Stored items
※
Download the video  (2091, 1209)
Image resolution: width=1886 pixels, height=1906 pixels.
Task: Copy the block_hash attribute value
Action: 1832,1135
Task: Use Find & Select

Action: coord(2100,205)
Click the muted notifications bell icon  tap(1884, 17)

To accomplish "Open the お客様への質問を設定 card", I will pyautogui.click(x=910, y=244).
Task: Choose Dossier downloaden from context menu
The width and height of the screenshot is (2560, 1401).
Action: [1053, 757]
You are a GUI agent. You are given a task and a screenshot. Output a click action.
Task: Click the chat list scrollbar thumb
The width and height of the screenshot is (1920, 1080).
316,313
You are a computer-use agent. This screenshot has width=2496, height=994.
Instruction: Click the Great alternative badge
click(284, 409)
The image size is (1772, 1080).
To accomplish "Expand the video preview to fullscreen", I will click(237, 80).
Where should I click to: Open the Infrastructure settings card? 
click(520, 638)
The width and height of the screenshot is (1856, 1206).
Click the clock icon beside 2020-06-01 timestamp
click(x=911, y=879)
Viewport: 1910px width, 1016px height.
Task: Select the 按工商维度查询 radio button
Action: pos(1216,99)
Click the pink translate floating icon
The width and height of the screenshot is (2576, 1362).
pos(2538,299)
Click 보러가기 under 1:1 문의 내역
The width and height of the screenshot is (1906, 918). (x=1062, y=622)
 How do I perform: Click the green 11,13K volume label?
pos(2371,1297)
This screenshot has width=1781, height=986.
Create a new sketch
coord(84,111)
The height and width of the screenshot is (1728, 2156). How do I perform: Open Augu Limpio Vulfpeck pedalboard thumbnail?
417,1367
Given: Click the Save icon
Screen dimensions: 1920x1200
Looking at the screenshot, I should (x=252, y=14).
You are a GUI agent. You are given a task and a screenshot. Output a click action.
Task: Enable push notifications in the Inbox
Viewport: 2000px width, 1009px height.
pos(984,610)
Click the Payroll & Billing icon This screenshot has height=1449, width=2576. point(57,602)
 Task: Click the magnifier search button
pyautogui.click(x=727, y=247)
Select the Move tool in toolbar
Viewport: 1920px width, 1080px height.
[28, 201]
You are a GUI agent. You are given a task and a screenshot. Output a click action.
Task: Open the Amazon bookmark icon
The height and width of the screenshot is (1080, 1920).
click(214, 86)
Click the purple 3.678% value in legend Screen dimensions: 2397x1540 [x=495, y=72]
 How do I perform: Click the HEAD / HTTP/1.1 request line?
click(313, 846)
※
## Required action
From the entries above, pull out each line that includes "notifications".

## Exercise solution
Click the muted notifications bell icon  tap(1884, 17)
Task: Enable push notifications in the Inbox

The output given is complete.